When I went home on my afternoon off, I would spend many an hour sitting in the new kitchen garden gazing at all the lovely vegetables that my family had sown. They grow so much more easily than those we struggled to nurture on the clayey soil of the Felsham allotments. And here there are no Felsham Charity rules and regulations to annoy Dad especially that requirement to attend Church every Sunday. In fact there is no Church in our hamlet though there are plans to build one soon.

All the gardens are wonderful here. You can grow peas all year round and cucumbers about nine months out of a year. You may grow two crops of potatoes and turnips a year; the onions and cabbages are the best that I ever saw. There are grapes, oranges and figs, almonds and peaches in abundance, all growing in open gardens.

Some things are dearer here. Things like pins and needles for sewing are expensive. Dad also complains about the price of tools such as hammers and hatchets, and kitchenware such as pots and kettles. Clothing is a little dearer than at home but now that I earn about 12 shillings a week as a general servant I don’t find it difficult to buy a pretty dress for myself.

Last year Dad and Luke bought about twenty acres of land with the money they had saved up. Land is about £1 an acre here. They will soon have a nice little farm with horses, cattle and pigs. Dad can’t believe how lucky we are. He is always going on about this free country of Australia where he doesn’t have to pay any tithes, taxes, nor rates of any kind.

Please tell all the people of Felsham about our good fortune. If any of them want to come out here, send me a letter and we will meet them at the port. We could help them find a house till they could get one for themselves.

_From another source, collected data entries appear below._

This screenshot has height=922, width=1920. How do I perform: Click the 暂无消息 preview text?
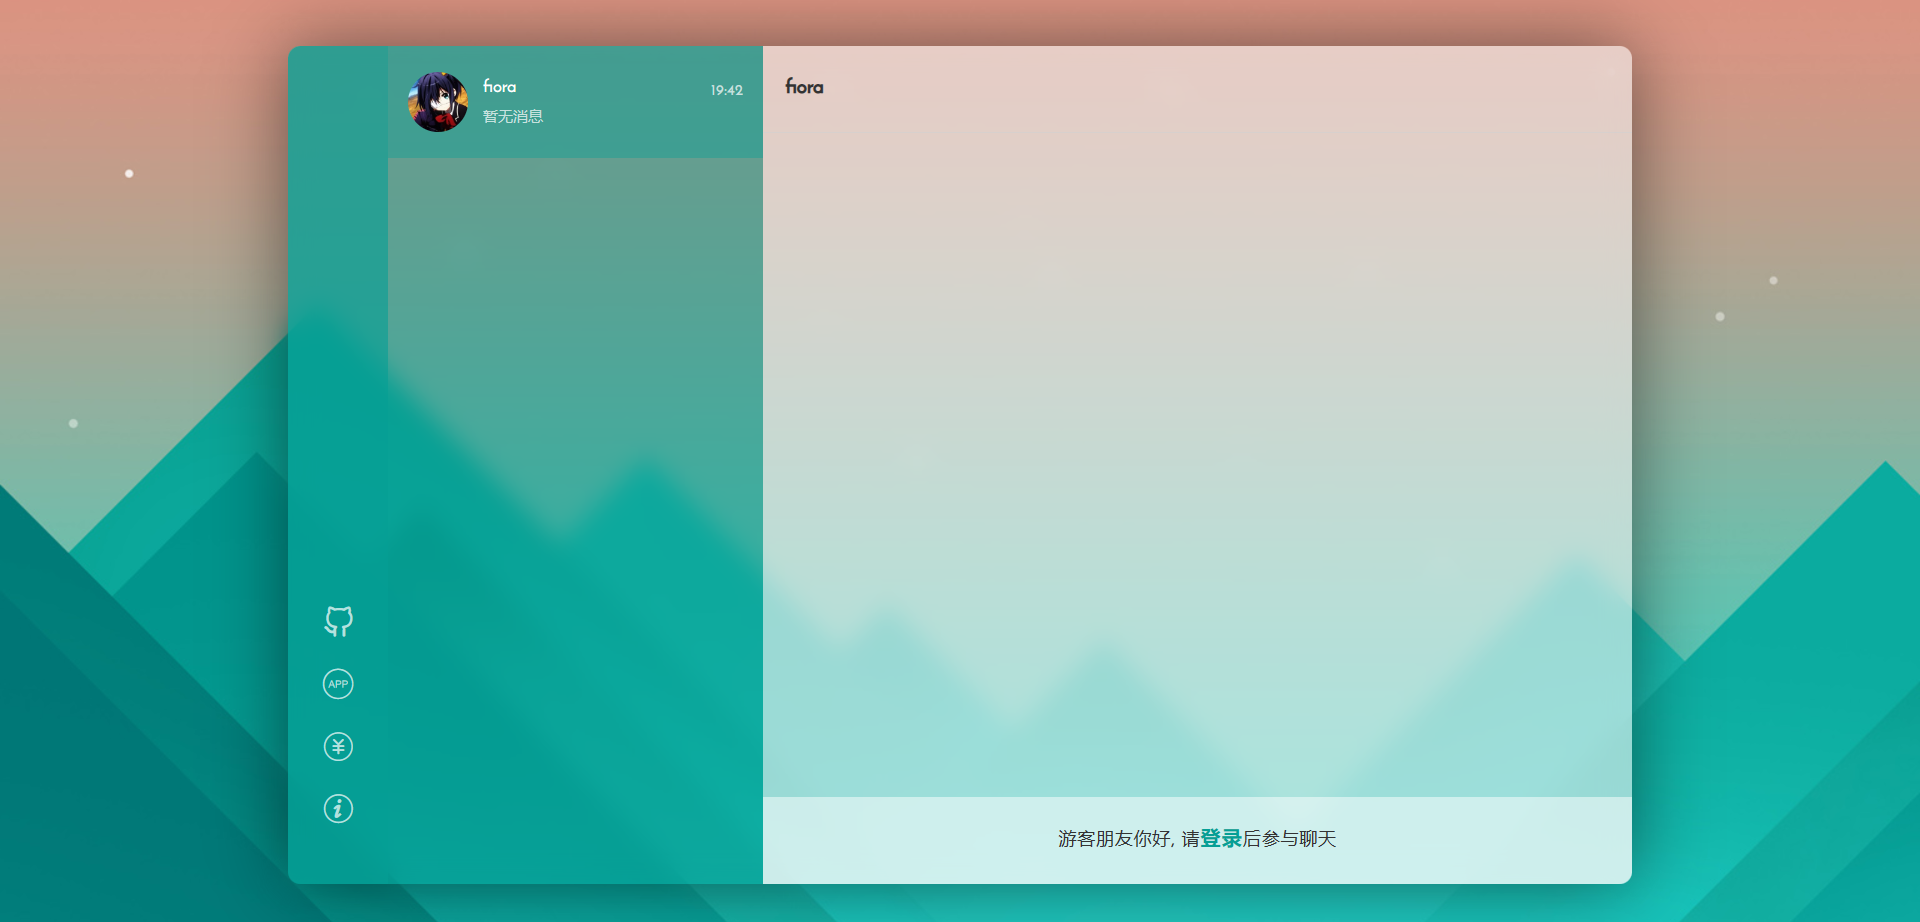[x=513, y=117]
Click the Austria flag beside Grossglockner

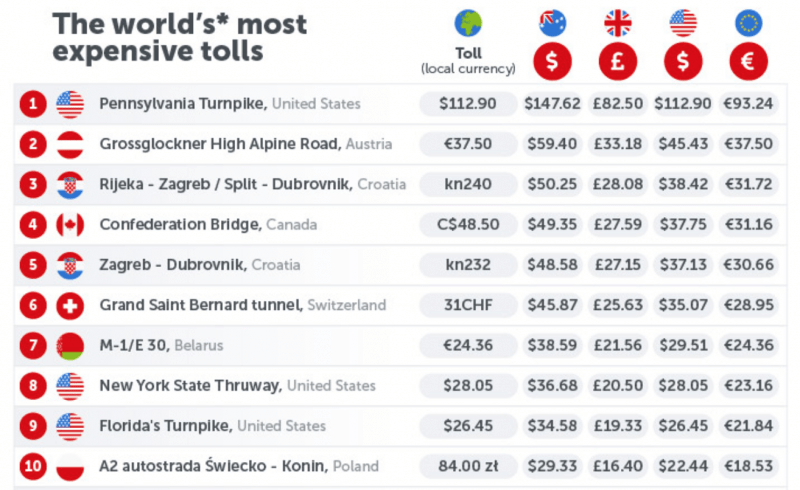[70, 144]
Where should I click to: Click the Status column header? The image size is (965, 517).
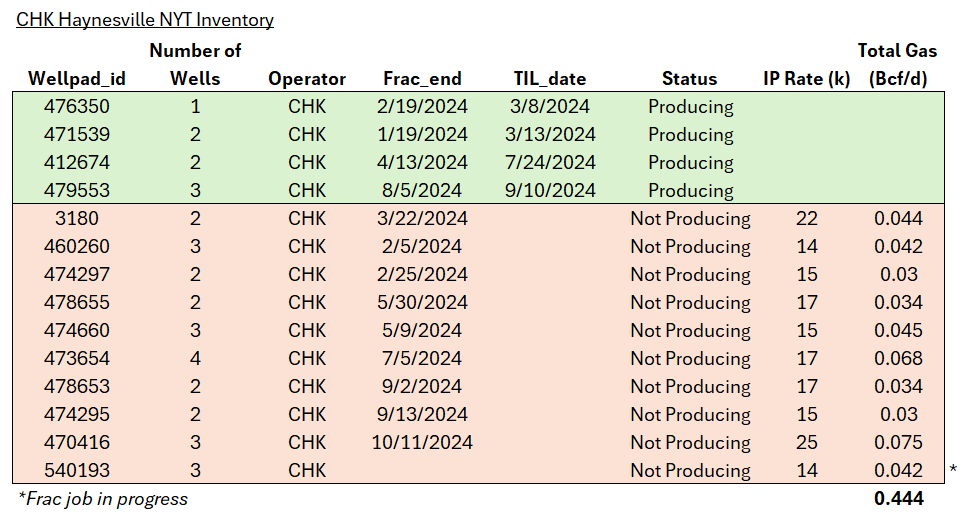(x=689, y=79)
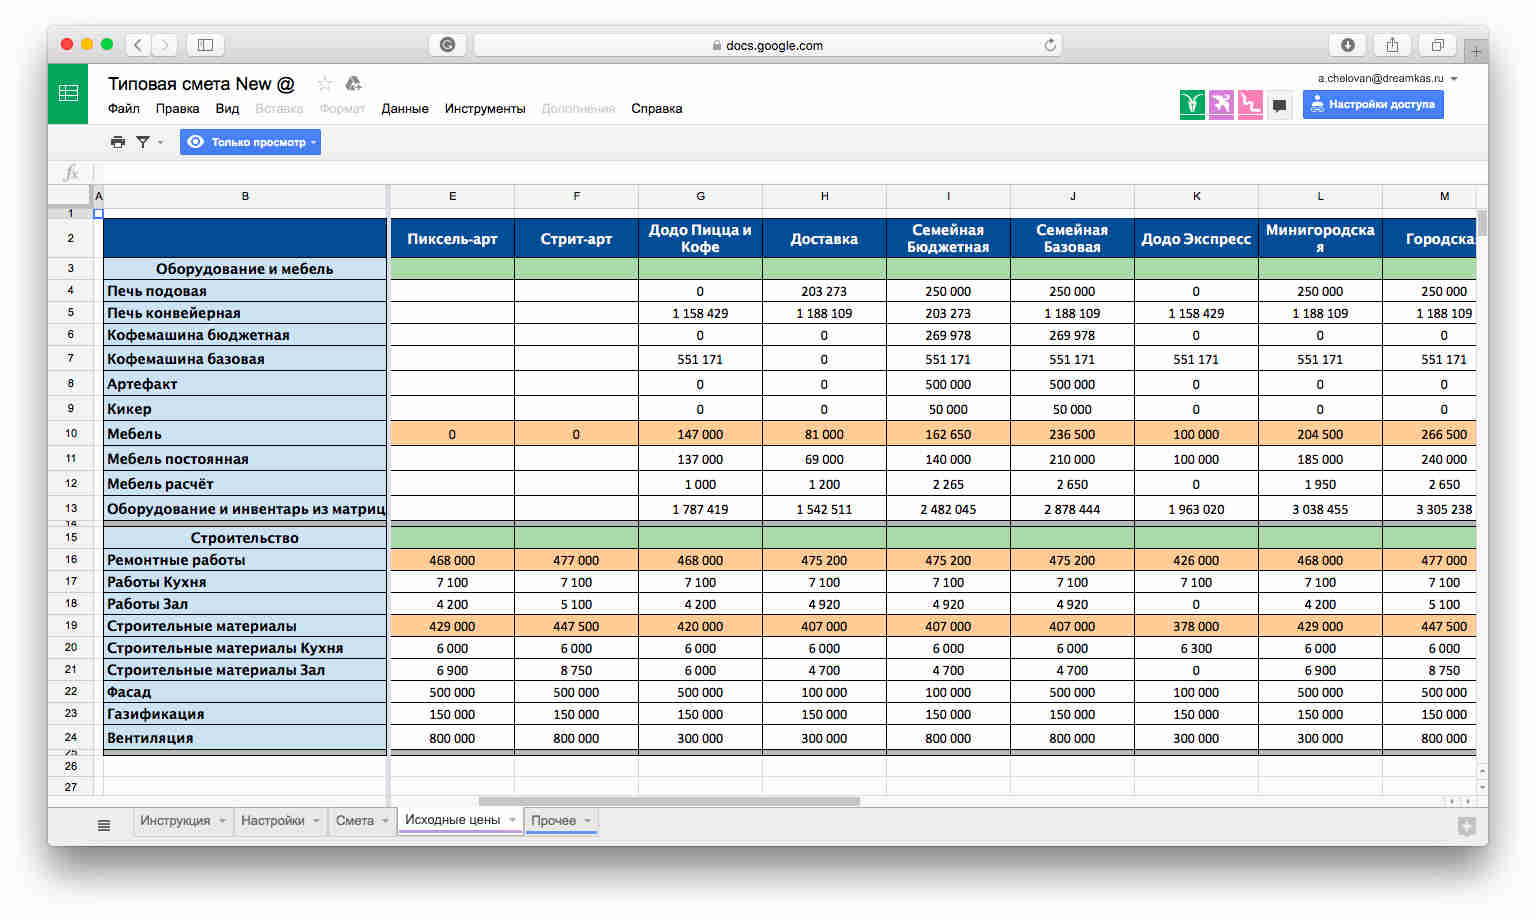Click the Настройки доступа share button
Screen dimensions: 1536x920
click(1373, 104)
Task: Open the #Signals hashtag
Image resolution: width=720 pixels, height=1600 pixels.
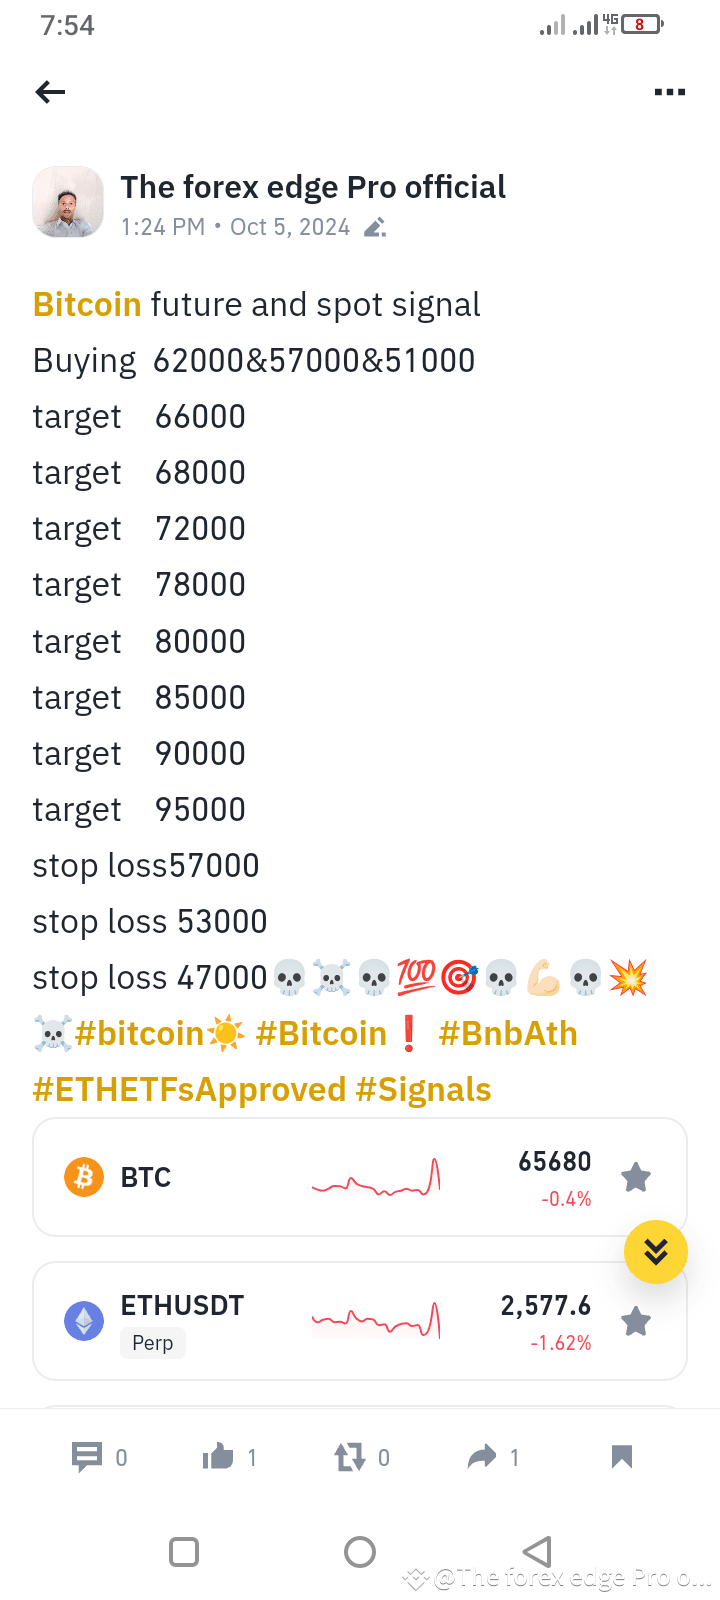Action: click(x=424, y=1089)
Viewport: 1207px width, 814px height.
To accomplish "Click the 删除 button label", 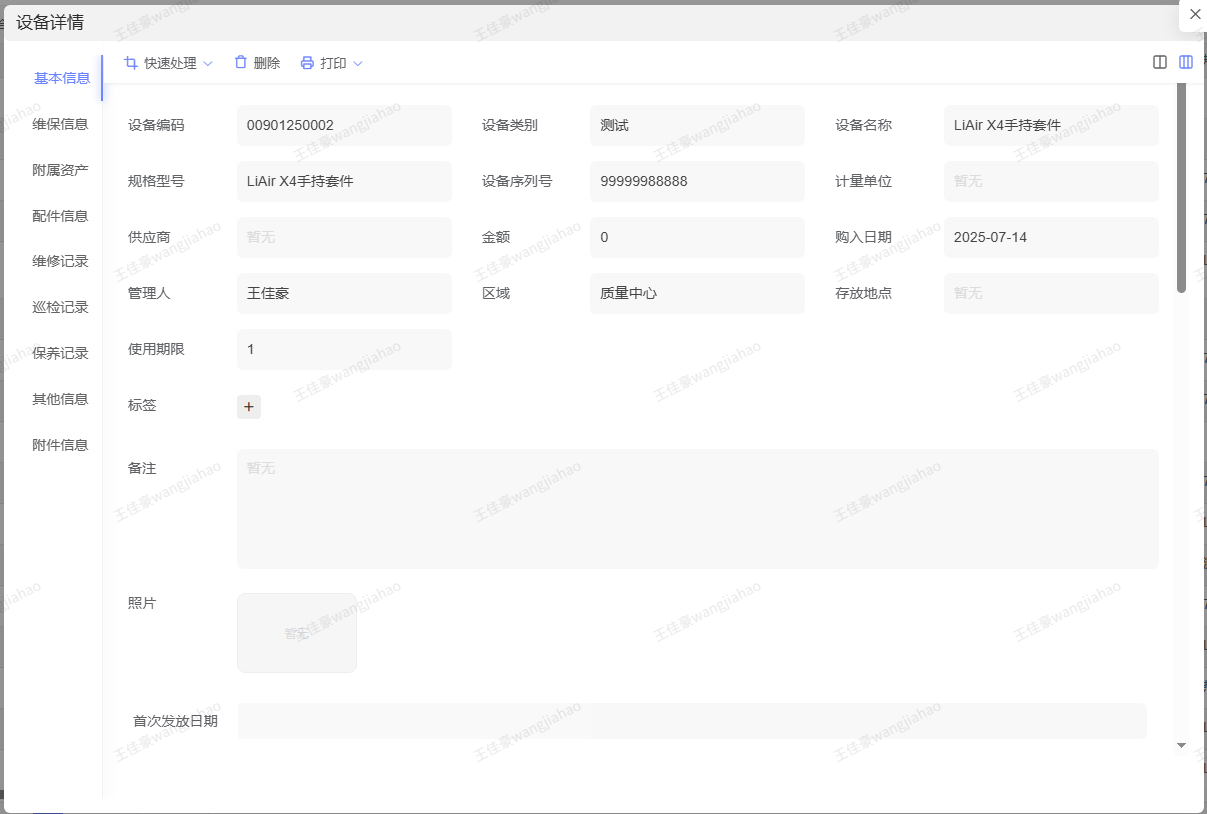I will tap(267, 63).
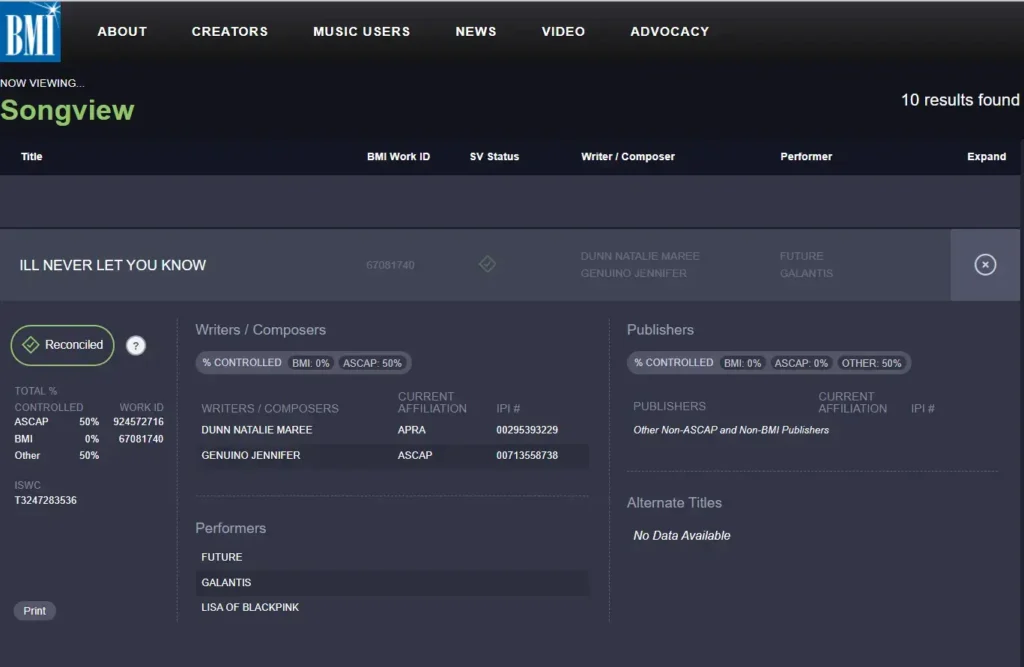Click the Reconciled status badge
Viewport: 1024px width, 667px height.
(63, 345)
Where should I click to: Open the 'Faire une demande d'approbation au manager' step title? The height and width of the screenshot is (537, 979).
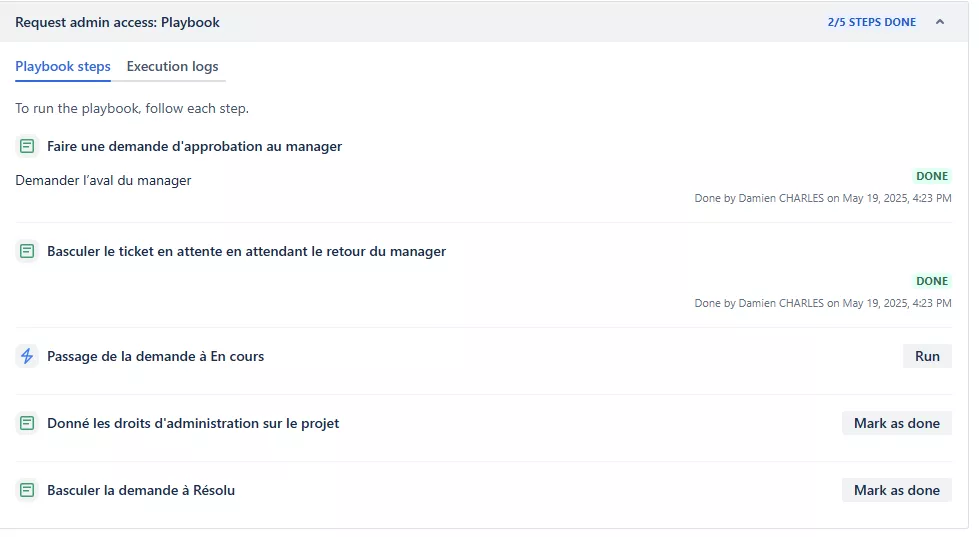tap(194, 146)
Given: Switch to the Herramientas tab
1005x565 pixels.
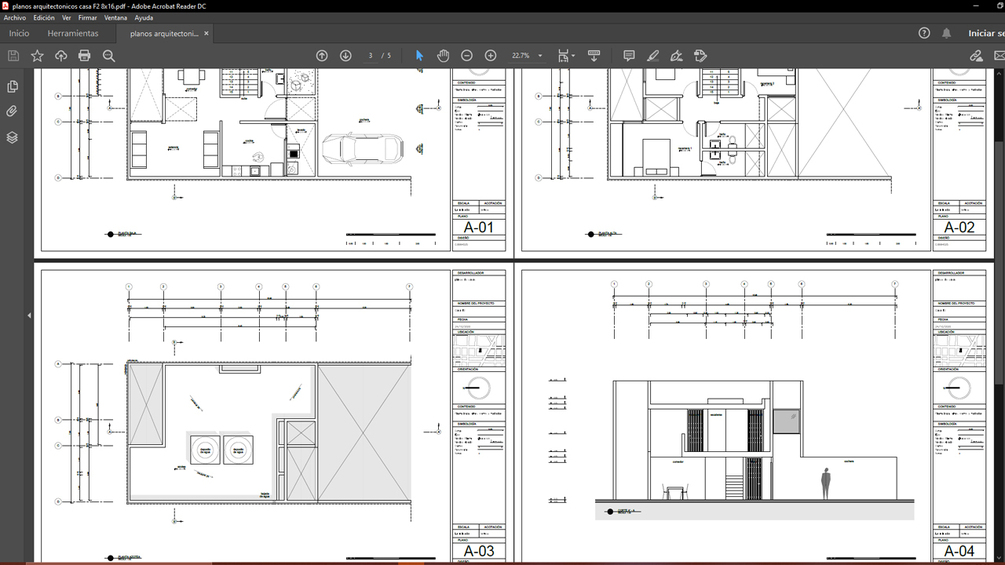Looking at the screenshot, I should coord(73,33).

And I nearly forgot to say. I have a new baby brother. Elisha Seaman was born on Valentine’s Day earlier this year. And he is thriving in this wonderful new country of ours.

I remain your ever-loving friend

Rachel Seaman

Monday, 9 January 2012


A dying man, surrounded by doctors and family, dictating his will
(Justiniani in Fortiatum, Madrid)

Google books provides useful access to a will made by Baldwin Cocksedge in English Historical Documents 1327-1485 by A. R. Myers. 

In the will Baldwin makes provision for this wife after his death.

The document begins like this:

"This is my last will.  That I Baldewyn Coksedge of Felsham, gentleman, being in whole mind and good memory at Felsham aforesaid, the 5th day of the month of July the year of Our Lord 1469, do take and own my testament before made... And I will that Denise my wife to have 20s for her dower and my place called 'Upwode Hall', otherwise 'Coksedgys', in Felsham during her lifetime..."

Read my review ‘Wills from the Register ‘Baldwyne’, Part II: 1461 – 1474’ Edited by Peter Northeast and Heather Falvey here

Where was Coksedgys?  Could it have been on the site of one of the two medieval manors known to exist in Felsham? At Felsham Hall Farm or Brook Hall farm?  A charity document of 1460 describing the FEOFFMENT of a croft and appurtenances called le Cherchecroft states:
"... between lands late of Walter Skarp on both sides, one head abutting Felsham churchyard, and the other a meadow of Baldwin Coksegge, with the hedges on both sides ..." 

This suggests that Baldwin Cocksedge owned the meadow adjoining the southern boundary of the Felsham Charity Lands.